Zoom in: Hawley is breaking with many Republicans by opposing efforts to block state AI rules and sponsoring bills that would directly constrain AI companies.
- Hawley opposed pushes by Sen. Ted Cruz (R-Texas) to put a moratorium on state-level AI regulation in spending bills.
- He's introduced a number of bills, some bipartisan, to enshrine AI regulations that tech and AI companies have specifically spoken out against.
- Hawley's proposed legislation would bar AI companies from training models on copyrighted works, require companies to disclose AI-related layoffs, restrict AI collaboration with China, and limit minors' access to chatbots.
Context: Hawley says his view that Congress needs to regulate AI hardened after heart-wrenching conversations with parents whose children were harmed after interacting with AI chatbots, which hit home for him as the father to young children.
"I think we've got a moral imperative to make sure that AI is actually good for people," Hawley said.

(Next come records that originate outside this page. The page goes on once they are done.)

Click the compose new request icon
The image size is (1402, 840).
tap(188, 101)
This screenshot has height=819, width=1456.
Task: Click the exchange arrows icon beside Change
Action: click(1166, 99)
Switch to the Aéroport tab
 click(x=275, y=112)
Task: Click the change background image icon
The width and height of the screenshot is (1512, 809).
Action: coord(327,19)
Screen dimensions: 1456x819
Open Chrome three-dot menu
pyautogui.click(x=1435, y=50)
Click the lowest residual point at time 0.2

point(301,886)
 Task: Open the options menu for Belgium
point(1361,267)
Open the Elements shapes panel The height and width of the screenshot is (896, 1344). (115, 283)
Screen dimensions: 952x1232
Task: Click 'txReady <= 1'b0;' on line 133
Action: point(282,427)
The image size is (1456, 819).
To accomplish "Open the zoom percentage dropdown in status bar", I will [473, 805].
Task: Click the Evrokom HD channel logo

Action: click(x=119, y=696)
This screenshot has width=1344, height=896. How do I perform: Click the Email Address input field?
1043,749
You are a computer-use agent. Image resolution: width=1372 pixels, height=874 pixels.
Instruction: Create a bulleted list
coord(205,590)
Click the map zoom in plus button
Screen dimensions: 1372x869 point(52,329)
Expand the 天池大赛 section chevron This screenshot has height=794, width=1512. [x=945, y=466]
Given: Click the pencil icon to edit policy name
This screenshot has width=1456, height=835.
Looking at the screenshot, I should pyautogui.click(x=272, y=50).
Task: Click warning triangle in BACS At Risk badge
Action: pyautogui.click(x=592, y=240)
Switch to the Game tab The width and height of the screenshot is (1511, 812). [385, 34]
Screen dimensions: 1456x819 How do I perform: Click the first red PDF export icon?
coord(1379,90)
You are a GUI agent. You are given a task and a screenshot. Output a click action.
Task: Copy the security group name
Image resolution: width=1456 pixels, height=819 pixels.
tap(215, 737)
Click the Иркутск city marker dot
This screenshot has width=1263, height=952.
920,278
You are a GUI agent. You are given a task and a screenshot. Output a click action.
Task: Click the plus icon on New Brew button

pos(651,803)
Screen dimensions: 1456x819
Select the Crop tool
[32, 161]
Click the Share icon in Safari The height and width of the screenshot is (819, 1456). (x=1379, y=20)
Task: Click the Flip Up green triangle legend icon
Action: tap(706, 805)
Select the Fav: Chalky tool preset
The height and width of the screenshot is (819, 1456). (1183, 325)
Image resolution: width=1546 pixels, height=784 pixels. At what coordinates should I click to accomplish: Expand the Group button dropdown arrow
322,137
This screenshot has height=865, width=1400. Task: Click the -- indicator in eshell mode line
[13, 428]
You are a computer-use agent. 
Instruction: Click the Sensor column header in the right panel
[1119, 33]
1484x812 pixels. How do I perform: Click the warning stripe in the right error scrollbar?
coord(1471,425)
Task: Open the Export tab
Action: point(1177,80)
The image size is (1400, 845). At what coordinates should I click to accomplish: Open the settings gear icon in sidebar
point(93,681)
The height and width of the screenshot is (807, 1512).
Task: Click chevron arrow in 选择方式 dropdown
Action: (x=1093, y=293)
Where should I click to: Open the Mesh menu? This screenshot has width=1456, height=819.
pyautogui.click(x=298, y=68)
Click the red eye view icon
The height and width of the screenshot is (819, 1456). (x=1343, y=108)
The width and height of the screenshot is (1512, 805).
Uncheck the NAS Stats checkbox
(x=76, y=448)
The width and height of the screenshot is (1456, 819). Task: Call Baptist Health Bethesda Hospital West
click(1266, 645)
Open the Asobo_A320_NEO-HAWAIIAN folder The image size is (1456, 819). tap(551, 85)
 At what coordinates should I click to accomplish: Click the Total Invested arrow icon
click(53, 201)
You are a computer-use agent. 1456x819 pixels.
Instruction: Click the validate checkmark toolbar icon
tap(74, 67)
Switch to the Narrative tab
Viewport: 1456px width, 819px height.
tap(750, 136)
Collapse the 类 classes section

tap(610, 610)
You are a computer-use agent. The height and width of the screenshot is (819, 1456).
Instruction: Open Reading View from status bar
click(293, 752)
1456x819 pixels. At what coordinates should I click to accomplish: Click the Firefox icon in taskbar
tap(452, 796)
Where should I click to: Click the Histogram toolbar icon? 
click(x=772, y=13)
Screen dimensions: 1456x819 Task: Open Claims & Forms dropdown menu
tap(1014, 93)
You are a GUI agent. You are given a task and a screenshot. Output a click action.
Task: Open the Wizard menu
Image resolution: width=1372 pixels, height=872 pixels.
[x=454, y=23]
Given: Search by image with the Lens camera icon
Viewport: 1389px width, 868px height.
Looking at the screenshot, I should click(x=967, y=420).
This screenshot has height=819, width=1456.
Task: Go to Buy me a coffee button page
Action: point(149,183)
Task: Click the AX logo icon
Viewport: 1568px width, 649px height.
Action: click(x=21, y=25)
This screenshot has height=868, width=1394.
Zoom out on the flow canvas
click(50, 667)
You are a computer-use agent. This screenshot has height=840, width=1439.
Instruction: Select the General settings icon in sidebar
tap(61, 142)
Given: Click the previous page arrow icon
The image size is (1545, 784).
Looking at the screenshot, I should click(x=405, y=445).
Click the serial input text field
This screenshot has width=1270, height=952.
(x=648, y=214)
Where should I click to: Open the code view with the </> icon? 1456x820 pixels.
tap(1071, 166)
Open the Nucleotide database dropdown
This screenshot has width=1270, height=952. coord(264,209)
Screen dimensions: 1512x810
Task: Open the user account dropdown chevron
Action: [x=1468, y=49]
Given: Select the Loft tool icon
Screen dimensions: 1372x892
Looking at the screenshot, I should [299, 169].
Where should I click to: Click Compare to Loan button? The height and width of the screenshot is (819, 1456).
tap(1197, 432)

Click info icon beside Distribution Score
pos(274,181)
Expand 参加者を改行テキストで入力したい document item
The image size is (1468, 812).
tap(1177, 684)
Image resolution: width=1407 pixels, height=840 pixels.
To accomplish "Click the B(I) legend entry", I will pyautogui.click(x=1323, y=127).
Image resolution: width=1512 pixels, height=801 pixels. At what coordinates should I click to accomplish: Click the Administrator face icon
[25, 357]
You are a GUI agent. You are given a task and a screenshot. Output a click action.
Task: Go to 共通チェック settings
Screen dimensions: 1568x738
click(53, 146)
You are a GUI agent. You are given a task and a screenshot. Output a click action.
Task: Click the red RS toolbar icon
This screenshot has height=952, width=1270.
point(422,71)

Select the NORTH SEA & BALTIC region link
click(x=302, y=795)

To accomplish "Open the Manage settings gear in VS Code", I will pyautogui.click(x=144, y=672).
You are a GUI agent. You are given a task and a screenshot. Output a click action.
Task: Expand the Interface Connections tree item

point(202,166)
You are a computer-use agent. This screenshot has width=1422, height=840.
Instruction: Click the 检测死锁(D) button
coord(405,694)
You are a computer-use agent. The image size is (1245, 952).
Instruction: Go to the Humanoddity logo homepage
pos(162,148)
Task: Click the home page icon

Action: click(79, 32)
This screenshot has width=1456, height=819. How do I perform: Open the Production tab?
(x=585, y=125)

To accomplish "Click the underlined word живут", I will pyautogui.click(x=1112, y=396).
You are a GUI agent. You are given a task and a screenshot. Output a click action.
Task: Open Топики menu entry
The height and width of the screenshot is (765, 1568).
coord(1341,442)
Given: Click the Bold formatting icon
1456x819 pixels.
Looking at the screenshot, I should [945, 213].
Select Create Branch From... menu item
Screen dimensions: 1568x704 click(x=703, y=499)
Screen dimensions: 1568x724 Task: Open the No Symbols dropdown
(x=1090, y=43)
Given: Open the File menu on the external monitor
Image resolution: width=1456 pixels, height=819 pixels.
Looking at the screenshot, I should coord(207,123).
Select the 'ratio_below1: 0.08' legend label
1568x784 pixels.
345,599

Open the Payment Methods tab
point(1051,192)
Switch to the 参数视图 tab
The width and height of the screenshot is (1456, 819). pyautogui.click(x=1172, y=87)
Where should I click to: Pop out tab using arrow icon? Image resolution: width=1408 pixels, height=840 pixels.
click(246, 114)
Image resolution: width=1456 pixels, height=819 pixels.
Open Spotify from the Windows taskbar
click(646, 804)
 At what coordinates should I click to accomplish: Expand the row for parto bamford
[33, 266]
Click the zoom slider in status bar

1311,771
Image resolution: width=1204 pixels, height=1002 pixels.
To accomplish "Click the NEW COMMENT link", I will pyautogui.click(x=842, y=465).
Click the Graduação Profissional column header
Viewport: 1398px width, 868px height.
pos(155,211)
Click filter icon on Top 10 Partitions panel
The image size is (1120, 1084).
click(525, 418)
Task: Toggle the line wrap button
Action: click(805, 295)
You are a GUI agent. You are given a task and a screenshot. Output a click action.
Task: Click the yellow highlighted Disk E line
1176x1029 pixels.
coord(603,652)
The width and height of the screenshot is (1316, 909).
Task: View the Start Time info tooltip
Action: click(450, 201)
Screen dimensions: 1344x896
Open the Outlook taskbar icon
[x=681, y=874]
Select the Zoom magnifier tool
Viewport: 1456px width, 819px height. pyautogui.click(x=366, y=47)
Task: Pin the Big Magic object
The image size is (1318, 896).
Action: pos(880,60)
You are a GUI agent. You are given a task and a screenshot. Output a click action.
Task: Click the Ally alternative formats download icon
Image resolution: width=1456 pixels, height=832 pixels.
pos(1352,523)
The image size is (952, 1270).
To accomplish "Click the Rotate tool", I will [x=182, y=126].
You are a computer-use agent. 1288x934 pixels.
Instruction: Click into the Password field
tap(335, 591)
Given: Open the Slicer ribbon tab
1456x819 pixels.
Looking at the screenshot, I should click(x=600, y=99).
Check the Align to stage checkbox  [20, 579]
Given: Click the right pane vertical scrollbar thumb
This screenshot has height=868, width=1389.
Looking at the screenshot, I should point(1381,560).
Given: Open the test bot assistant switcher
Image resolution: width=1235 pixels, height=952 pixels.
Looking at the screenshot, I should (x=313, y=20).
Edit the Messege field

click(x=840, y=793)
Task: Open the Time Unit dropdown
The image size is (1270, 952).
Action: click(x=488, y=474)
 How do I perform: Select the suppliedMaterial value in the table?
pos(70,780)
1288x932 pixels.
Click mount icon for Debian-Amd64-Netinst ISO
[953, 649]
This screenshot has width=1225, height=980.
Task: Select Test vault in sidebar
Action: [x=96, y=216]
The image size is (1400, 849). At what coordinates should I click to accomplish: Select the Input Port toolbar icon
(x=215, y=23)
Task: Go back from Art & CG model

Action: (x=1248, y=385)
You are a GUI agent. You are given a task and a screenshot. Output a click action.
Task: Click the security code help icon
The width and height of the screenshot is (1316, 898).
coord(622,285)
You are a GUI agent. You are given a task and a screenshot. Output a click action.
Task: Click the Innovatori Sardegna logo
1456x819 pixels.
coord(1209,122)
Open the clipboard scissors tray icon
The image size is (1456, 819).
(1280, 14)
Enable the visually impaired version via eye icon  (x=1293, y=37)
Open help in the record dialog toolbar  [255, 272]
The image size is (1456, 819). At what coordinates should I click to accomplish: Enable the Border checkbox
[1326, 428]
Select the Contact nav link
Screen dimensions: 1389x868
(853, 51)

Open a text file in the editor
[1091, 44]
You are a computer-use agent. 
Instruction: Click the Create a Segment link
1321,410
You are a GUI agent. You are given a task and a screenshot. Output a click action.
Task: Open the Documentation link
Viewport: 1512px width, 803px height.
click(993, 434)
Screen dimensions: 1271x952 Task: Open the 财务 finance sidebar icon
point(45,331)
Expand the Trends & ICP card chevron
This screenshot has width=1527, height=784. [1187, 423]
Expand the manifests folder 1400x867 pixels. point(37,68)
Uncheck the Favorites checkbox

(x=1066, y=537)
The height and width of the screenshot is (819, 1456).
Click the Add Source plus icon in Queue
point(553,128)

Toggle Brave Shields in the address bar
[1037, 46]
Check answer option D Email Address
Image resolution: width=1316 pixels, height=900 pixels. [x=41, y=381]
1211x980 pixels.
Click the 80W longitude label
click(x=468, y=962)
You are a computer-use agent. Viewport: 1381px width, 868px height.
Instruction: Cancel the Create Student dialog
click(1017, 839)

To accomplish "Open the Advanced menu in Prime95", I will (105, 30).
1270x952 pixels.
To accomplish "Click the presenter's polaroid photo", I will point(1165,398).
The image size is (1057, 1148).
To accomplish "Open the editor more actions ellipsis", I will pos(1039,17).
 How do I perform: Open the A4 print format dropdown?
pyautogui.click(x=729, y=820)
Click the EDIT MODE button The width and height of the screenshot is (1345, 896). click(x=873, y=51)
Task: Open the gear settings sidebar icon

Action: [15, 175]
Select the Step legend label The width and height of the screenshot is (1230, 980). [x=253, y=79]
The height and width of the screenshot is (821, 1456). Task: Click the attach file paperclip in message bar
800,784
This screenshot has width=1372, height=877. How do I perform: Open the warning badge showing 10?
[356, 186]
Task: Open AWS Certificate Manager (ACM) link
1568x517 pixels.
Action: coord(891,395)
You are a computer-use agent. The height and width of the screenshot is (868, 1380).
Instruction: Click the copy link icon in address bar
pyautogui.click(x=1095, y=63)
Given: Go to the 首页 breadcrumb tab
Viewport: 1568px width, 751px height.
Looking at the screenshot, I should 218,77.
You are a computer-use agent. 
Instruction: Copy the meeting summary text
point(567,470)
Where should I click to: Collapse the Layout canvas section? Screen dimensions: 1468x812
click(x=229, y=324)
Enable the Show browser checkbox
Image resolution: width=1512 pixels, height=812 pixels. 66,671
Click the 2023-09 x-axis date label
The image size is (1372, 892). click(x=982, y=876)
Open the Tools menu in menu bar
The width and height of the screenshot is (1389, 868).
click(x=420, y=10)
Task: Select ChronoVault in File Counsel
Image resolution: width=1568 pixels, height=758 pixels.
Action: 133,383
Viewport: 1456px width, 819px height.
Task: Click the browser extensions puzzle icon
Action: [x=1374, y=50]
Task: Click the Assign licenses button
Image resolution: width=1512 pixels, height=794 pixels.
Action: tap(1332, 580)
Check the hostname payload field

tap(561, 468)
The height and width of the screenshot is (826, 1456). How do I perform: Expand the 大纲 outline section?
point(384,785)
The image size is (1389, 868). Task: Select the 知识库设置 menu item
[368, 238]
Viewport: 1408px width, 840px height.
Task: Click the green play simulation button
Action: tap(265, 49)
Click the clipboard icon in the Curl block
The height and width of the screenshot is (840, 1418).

- "I have no doubt that these companies are going to get filthy rich, but is it going to be good for children? Is it going to be good for parents? Is it going to be good for the American worker? I think we have a moral obligation to see that," he said.
Referring to a number of cases where minors died by suicide or hurt themselves after interacting with an AI chatbot, Hawley said:
- "I couldn't believe that this was actually happening. Talking to these parents, seeing the evidence of the chats, seeing the widespread nature of this, just convinced me, to my core, that we've got to do something here to protect kids."
Hawley is urging Republicans to see the political incentives to take a more skeptical approach to AI.
- It's both an economic and cultural issue, he says: "This is a real thing for folks who already feel their bills are too high. The idea that some Silicon Valley company will come in and jack up utility prices — that's not speculative."
- Hawley also raised concerns about AI chatbots challenging religious beliefs, which he called "crazy stuff" that Congress needs to "put a stop to."
Hawley said he's spoken to Trump about "the issue with consumers [paying higher electrical bills due to data centers], and I obviously appreciate his position on it. We talked about child safety."
The bottom line: While Hawley presses for AI guardrails, the Trump White House is prioritizing rapid AI acceleration and a hands-off approach embraced by the industry.